Defendant argues that Plaintiff's delivery of unauthorized packages constituted negligent performance of his work assignments in violation of section 76(a)(5). (Def.'s Br. at 15, ECF No. 64). Plaintiff disputes the argument that he was negligent and argues that he was performing consistent with office practice and that he believed the second package had cleared Customs, based on the representations of a colleague. (Def.'s Reply to Pl.'s Resp. to Def.'s Facts ¶¶ 15, 20, 32; Def.'s Resp. to Pl.'s Facts ¶¶ 29, 31-34, 61, 64, 65). However, Plaintiff does not dispute that he knew that packages had to clear Customs and he delivered packages that had not cleared Customs. (Def.'s Reply to Pl.'s Resp. to Def.'s Facts ¶¶ 20-21, 55-60, 63; Def.'s Resp. to Pl.'s Facts ¶¶ 44, 66, 71). Whether this was negligent is a question of fact. Thus, summary judgment will be denied on this claim.
IV. COBRA (Count V)
Under COBRA, an employer must provide a terminated employee with notice to elect continuation health insurance coverage within forty-four days of discharge. 29 U.S.C. §§ 1161-69. Defendant claims it gave Plaintiff the necessary paperwork within the allotted time, and Plaintiff elected not to exercise the option. (Def.'s Facts ¶ 39). Plaintiff claims that Defendant did not send the necessary paperwork until months later, and Plaintiff would have selected whichever option he could afford. (Pl.'s Resp. to Def.'s Facts ¶ 39, ECF No. 80).
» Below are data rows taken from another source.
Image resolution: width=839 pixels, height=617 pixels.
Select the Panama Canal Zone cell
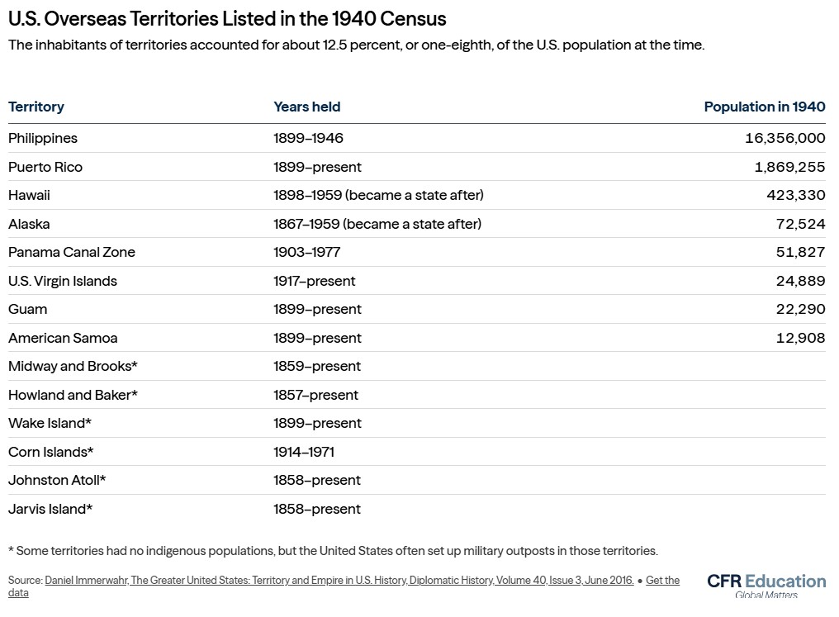[x=72, y=252]
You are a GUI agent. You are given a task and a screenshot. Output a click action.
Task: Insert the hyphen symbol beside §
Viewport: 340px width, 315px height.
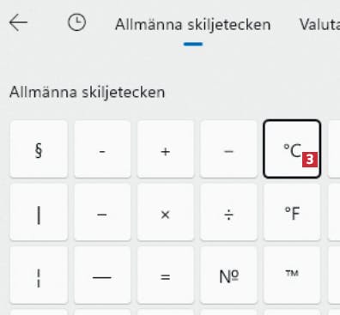coord(102,149)
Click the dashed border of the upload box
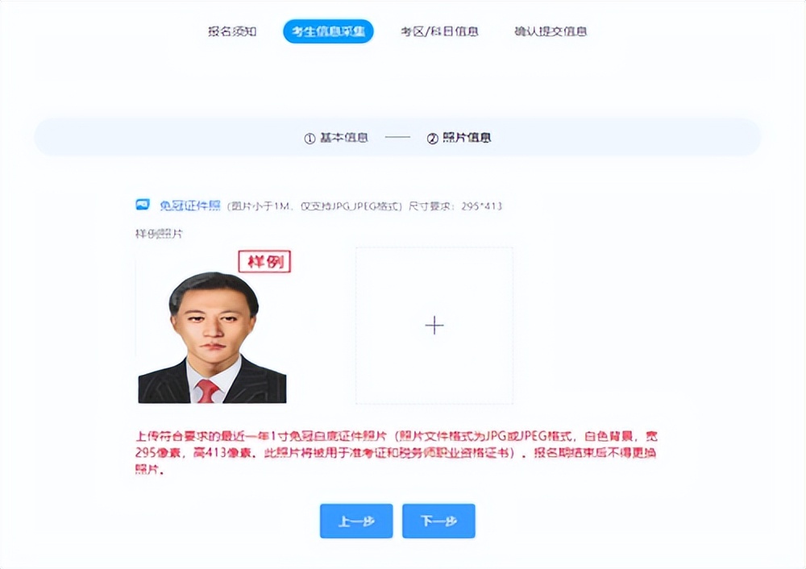806x569 pixels. (355, 326)
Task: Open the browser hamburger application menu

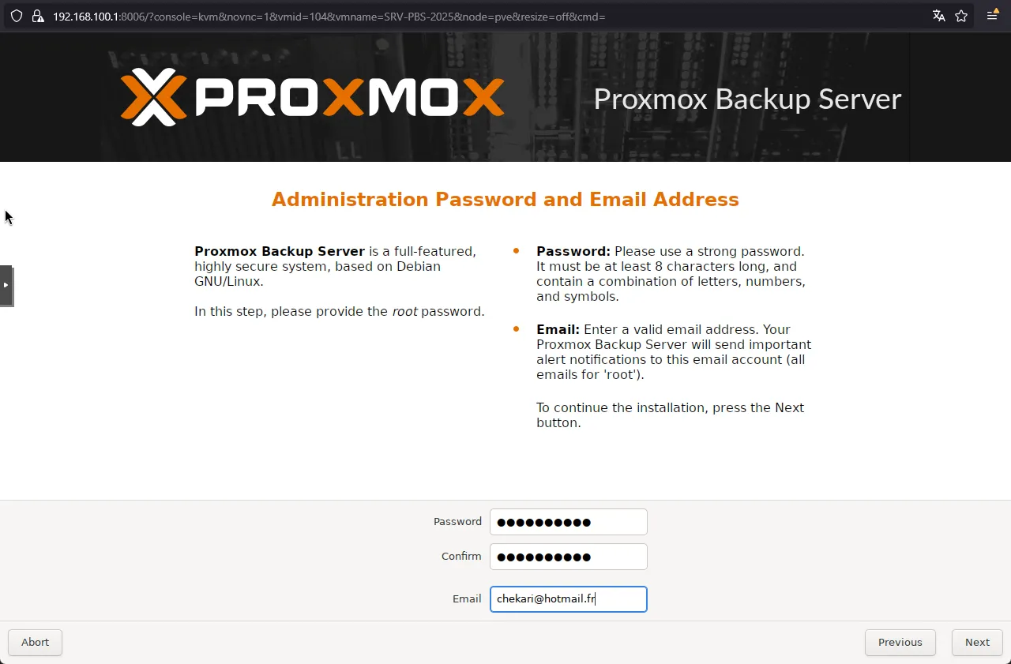Action: coord(993,16)
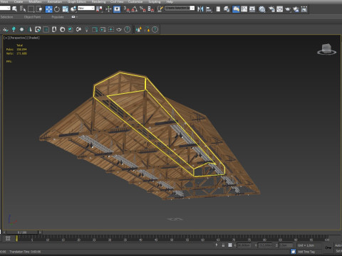342x256 pixels.
Task: Open the Customize menu
Action: [x=135, y=1]
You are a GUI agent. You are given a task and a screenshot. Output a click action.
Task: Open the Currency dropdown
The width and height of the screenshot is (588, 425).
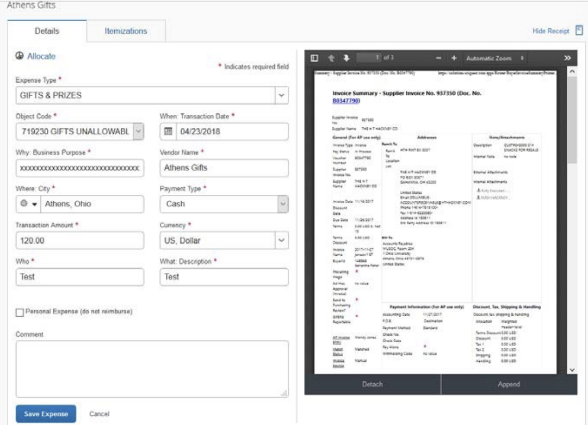click(x=281, y=240)
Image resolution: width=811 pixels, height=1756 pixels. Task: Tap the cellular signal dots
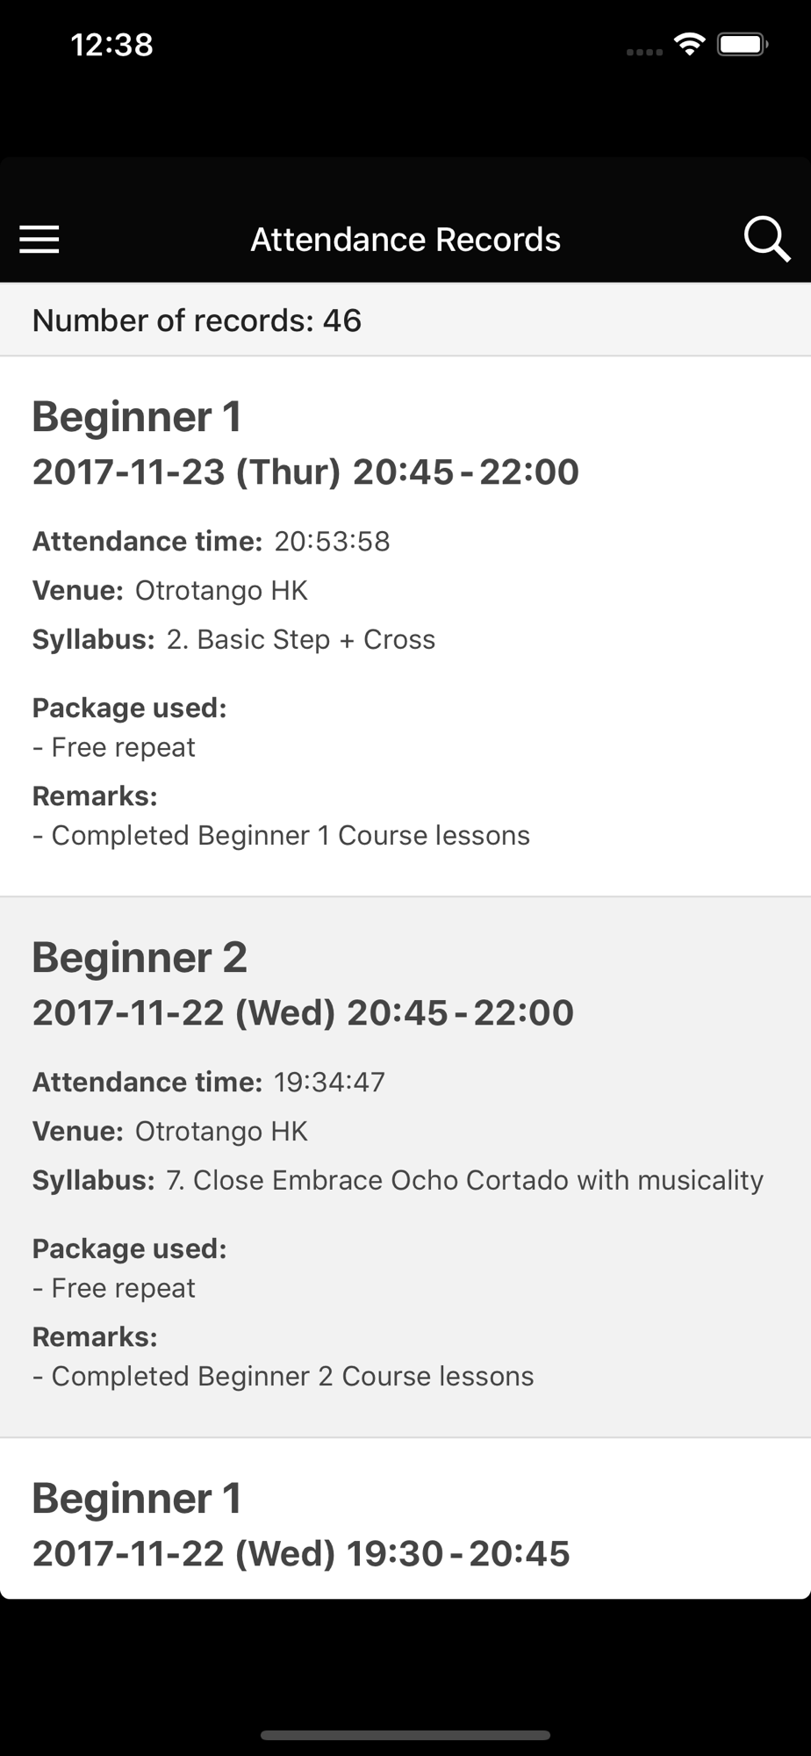click(644, 52)
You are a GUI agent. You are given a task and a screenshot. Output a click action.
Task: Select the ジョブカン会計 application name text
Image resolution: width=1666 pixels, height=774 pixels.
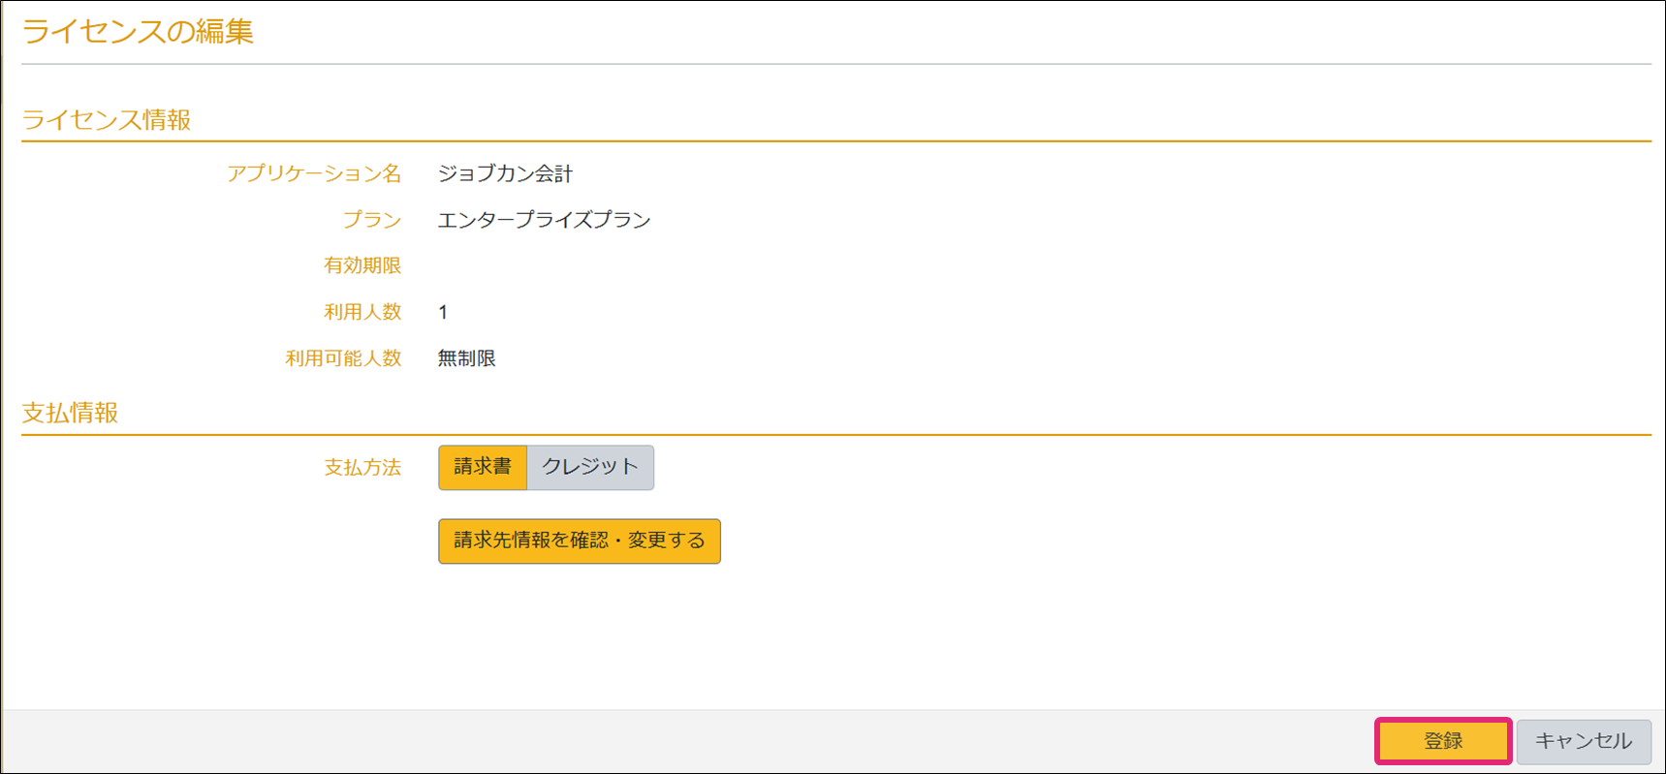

The parties both cite to Plaintiff's deposition, pages 226-27, to support their respective claims. (Id.). Plaintiff was fired on February 18, 2014. (Def.'s Resp. to Pl.'s Facts ¶ 72, ECF No. 82). Defendant submitted to the Court a COBRA Notice, addressed to Plaintiff and dated March 6, 2016. (Def.'s Facts, Ex. F, ECF No. 65). In his deposition at pages 226 and 227, Plaintiff stated that he received the notice "the following month or two months after, but when I received those papers, my insurance has [sic] been cancelled." (Def.'s Facts, Ex. C, 226:11-13). This is insufficient to determine definitively that Plaintiff did or did not receive the notice within the allotted time. Summary judgment will be denied on the COBRA claim.
CONCLUSION
For the foregoing reasons, Defendant's Motion for Summary Judgment (ECF No. 64) will be granted in part and denied in part. A corresponding order will follow.